> _Work order_
In the listing below, locate the lines bearing the word "Viewport". Copy every one of them.

• • • • • • •

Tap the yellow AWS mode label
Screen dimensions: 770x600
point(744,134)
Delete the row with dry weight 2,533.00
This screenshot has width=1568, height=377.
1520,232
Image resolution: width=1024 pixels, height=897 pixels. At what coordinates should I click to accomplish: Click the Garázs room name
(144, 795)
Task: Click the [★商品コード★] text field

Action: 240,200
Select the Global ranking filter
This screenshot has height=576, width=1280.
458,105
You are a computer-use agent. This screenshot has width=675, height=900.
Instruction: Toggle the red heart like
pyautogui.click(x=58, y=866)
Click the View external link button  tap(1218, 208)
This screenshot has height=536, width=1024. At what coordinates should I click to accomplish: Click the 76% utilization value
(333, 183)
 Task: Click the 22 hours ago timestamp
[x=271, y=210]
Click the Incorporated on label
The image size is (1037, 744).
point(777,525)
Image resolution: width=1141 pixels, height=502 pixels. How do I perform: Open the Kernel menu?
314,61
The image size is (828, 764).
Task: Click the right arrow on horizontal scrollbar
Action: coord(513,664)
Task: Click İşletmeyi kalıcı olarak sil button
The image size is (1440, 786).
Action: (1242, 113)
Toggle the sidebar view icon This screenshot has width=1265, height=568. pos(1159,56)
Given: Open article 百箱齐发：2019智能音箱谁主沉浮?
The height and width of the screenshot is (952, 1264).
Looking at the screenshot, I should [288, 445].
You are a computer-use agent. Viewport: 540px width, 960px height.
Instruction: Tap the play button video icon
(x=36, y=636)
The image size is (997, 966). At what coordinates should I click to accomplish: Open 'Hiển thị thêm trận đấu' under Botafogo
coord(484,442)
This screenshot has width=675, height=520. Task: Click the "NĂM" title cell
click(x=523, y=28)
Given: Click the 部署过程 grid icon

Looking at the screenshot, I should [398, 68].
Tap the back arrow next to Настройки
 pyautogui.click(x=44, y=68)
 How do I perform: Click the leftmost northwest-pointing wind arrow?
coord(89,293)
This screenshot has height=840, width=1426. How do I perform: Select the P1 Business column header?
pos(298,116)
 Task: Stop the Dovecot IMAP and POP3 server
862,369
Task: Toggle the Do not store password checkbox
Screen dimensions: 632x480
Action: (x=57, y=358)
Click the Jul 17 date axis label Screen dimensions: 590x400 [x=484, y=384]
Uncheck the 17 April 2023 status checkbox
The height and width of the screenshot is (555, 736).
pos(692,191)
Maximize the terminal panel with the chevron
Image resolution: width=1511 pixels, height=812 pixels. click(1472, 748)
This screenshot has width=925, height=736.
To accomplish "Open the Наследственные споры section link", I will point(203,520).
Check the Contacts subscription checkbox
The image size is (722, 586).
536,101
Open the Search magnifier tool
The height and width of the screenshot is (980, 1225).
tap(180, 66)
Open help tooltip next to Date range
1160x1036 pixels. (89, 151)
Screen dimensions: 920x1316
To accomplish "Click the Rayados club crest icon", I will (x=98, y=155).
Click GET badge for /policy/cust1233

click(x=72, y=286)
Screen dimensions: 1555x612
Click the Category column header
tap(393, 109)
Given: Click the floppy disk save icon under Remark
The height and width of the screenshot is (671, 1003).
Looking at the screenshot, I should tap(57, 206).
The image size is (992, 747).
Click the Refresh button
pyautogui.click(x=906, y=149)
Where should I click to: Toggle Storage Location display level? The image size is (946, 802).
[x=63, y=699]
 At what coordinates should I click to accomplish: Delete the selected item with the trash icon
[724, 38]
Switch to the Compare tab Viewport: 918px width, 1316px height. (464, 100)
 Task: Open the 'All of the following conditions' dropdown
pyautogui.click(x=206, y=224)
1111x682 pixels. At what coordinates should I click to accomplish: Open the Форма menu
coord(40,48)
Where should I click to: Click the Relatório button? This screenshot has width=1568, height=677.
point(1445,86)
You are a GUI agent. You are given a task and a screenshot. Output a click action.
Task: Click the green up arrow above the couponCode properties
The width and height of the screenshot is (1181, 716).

• • • • • • •

> _Response for this exercise_
You are a computer-use agent. Viewport: 540px width, 960px height.
Switch to the Compare tab Viewport: 918px width, 1316px height. (464, 100)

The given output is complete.